**Exercise tasks**:
a) In the thread about mountain tandems, reproduce the stretch from "# Mountain Tandems....." through "far so good.".
b) List every place where the poster sparrow says they have ridden singletrack in the mountain tandem thread.

**Document segment**:
══════════════════════════════

# Mountain Tandems.....



## Lutarious (Feb 8, 2005)

Anyone have any experience with them? My girlfriend and I just got a very nice used Ibis "uncle Fester." So far we have just a couple of rides on the road and one little excursion in the dirt, and we are loving it. She had road/cross tires on her until we flatted the front today (at something like 30 MPH) The tires were old and toasty, so I chucked them and put on a set of Richey Z-Max I had lying around. We're going to do a better loop, all dirt tomorrow adn I will post some pictures. So far so good.


----------



## jonlong (Sep 29, 2004)

I rode a really nice Cannondale mountain tandem on the trails around here. I rode in the back, and it was really scary, but in a good way. I would definitely do it again if I had the chance.


----------



## sparrow (Dec 30, 2003)

*Tandems are great fun!*

Tandems are a "relationship accelorator".... no matter where your relationship is heading, riding a tandem will get it there faster, really! My wife and I have been riding tandems over 15 years now, our first tandem was an offroad tandem, and it was HER choice to get a $3k tandem over an engagement ring.

Now we have a Ventana El Conquistador FS tandem, 5" travel rear, 6" front, big burly Magura brakes, works great! We've been on singletrack in Brian Head, Moab, Fruita, Sun Valley, Sedona, Crested Butte, Uncompaghre, Black Hills...... just all over the place.

Ride that sucker, then step up to a suspension fork (with a 20mm through axle for sure) and a nice meaty front disc brake. You can ride anywhere that a typical Sport class XC racer type guy can go, and probably more. Just a hoot!


----------



## screampint (Dec 10, 2001)

══════════════════════════════

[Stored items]
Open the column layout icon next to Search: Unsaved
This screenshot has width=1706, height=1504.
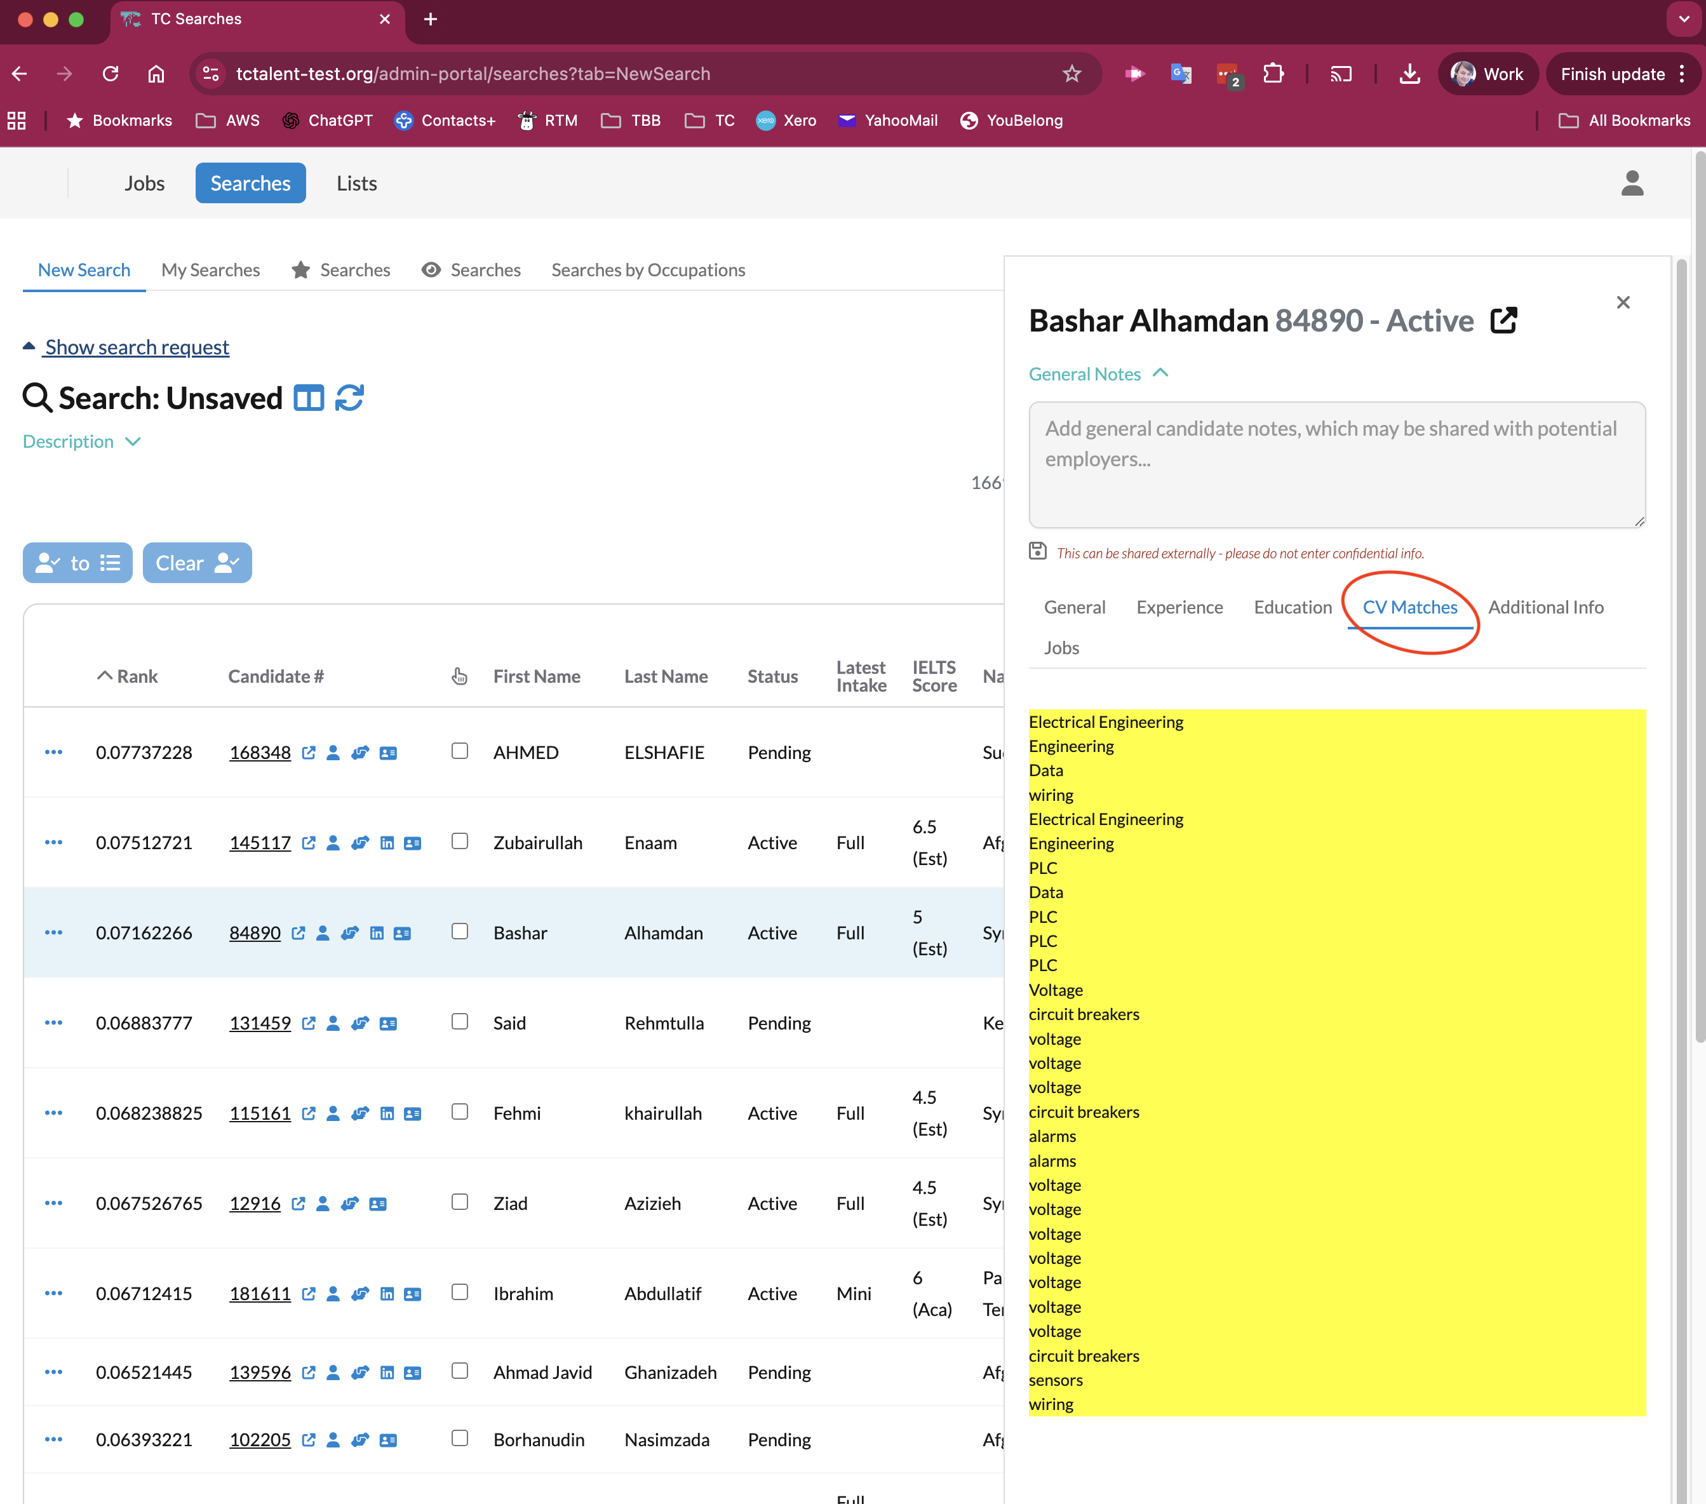(x=308, y=398)
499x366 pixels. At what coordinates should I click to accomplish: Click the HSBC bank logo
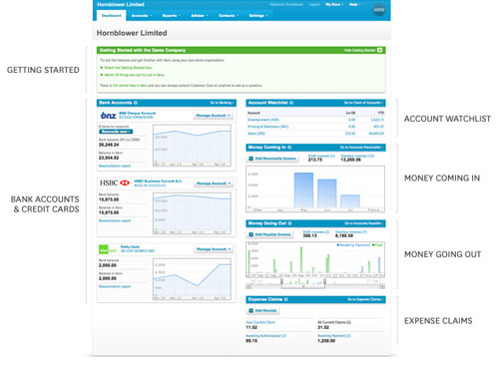(115, 183)
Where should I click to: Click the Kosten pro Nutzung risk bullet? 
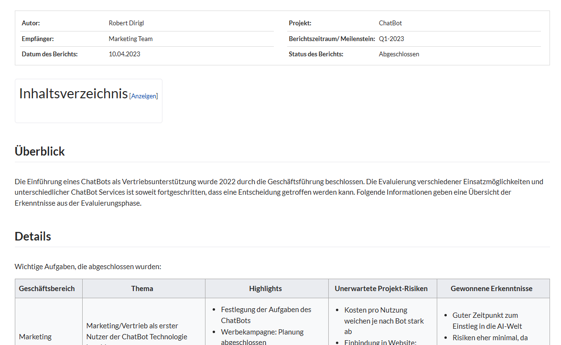[384, 321]
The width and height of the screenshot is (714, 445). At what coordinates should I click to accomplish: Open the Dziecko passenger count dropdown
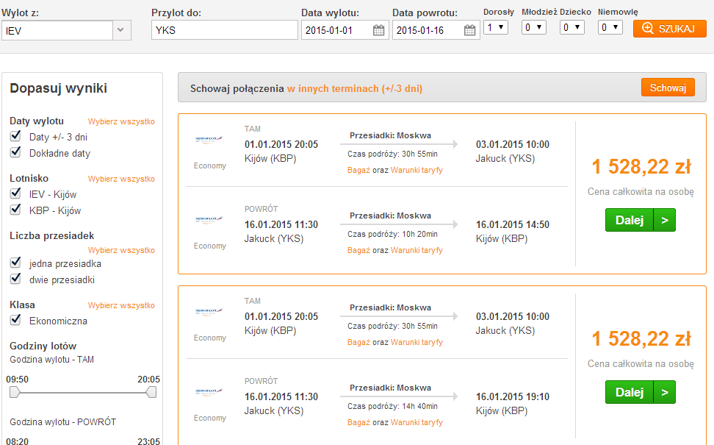(572, 27)
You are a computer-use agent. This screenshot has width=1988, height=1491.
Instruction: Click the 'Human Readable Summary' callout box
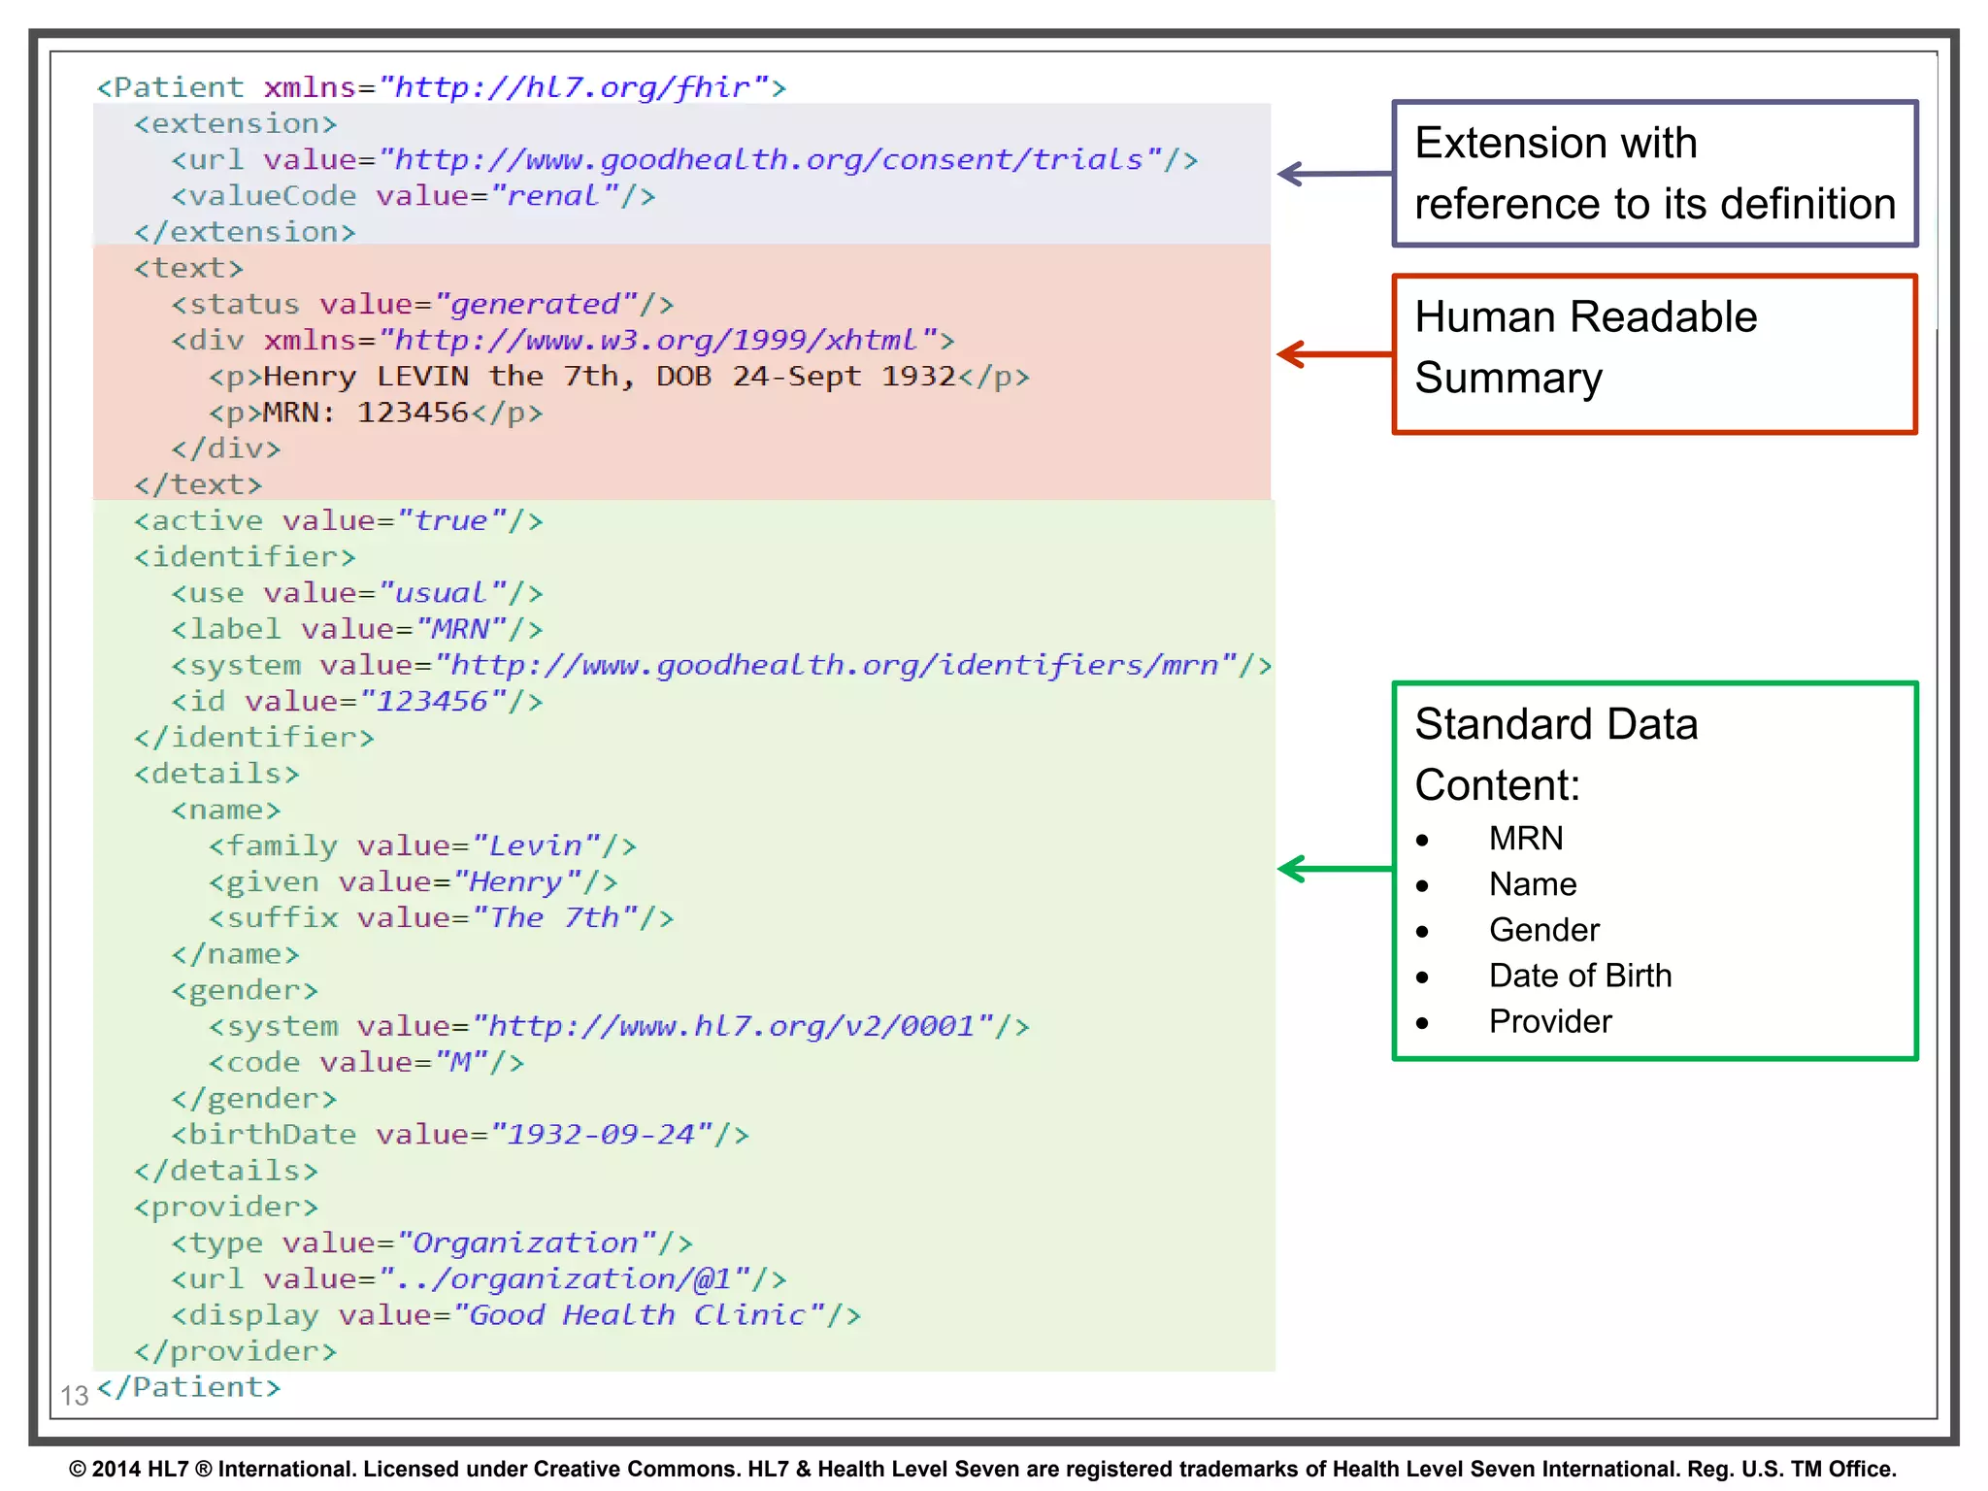point(1654,354)
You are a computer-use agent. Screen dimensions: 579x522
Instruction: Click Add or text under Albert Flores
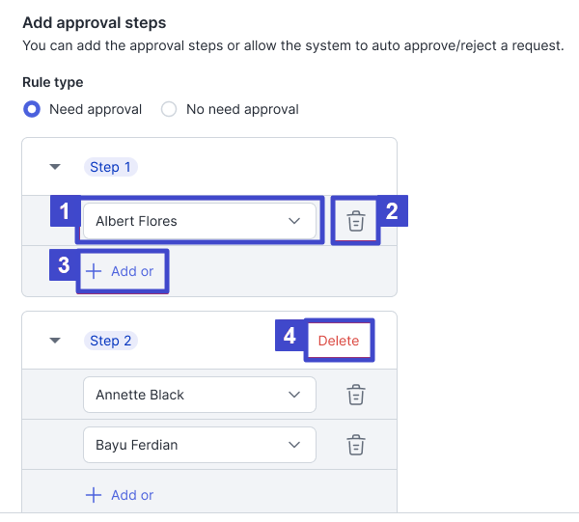coord(132,271)
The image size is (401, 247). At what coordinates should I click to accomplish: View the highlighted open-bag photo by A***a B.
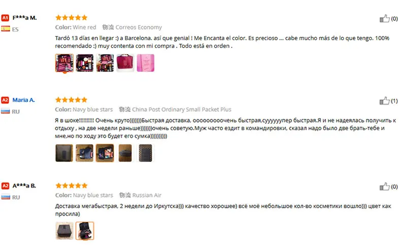pos(85,231)
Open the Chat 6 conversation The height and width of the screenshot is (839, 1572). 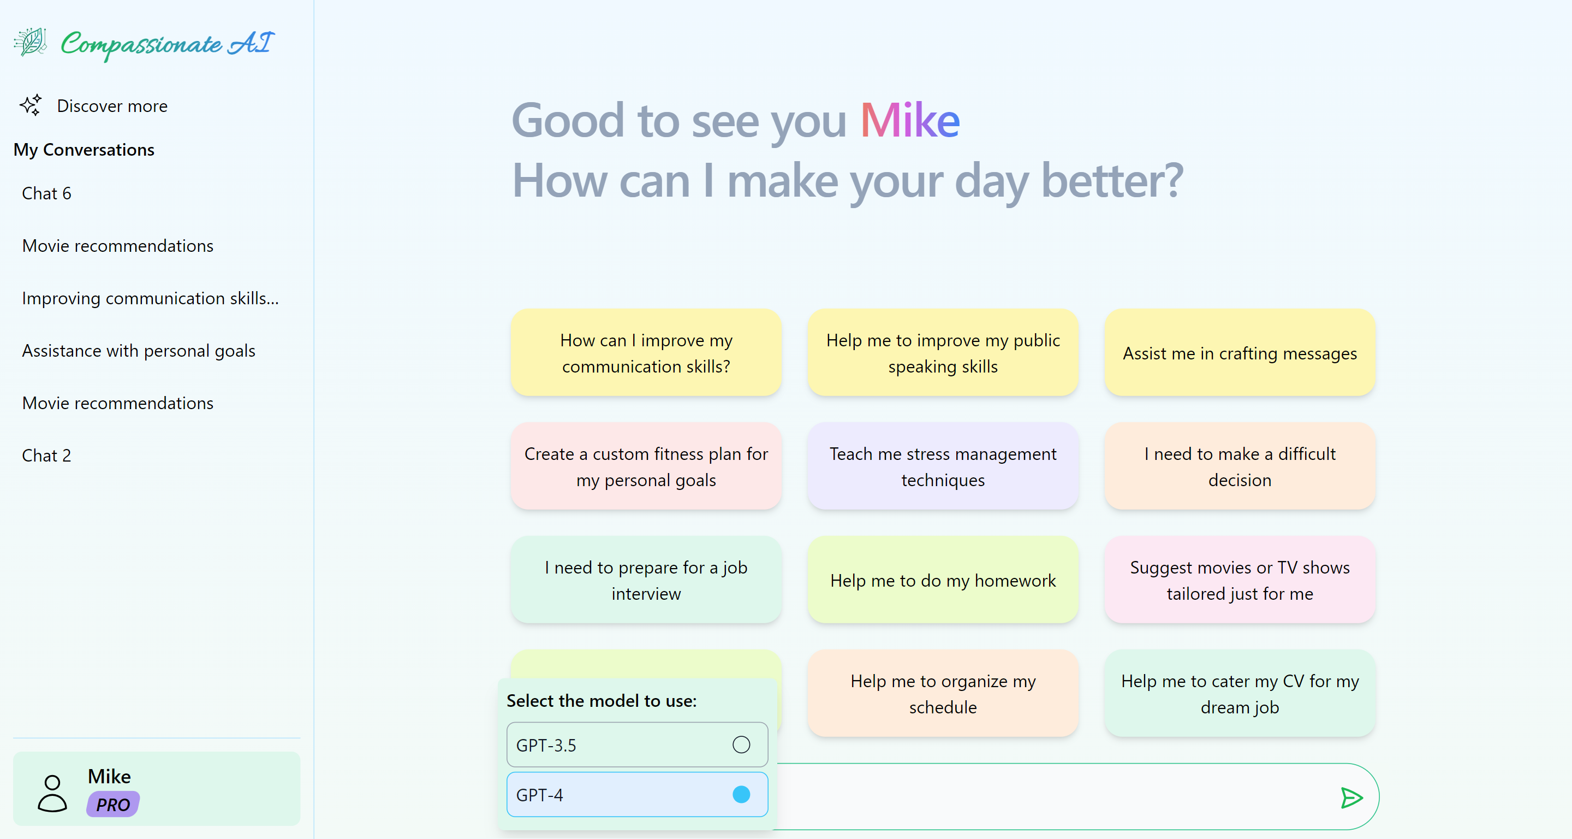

══════════════════════════════

**Answers for the exercise**:
a)
# Mountain Tandems.....



## Lutarious (Feb 8, 2005)

Anyone have any experience with them? My girlfriend and I just got a very nice used Ibis "uncle Fester." So far we have just a couple of rides on the road and one little excursion in the dirt, and we are loving it. She had road/cross tires on her until we flatted the front today (at something like 30 MPH) The tires were old and toasty, so I chucked them and put on a set of Richey Z-Max I had lying around. We're going to do a better loop, all dirt tomorrow adn I will post some pictures. So far so good.

b) Brian Head, Moab, Fruita, Sun Valley, Sedona, Crested Butte, Uncompaghre, Black Hills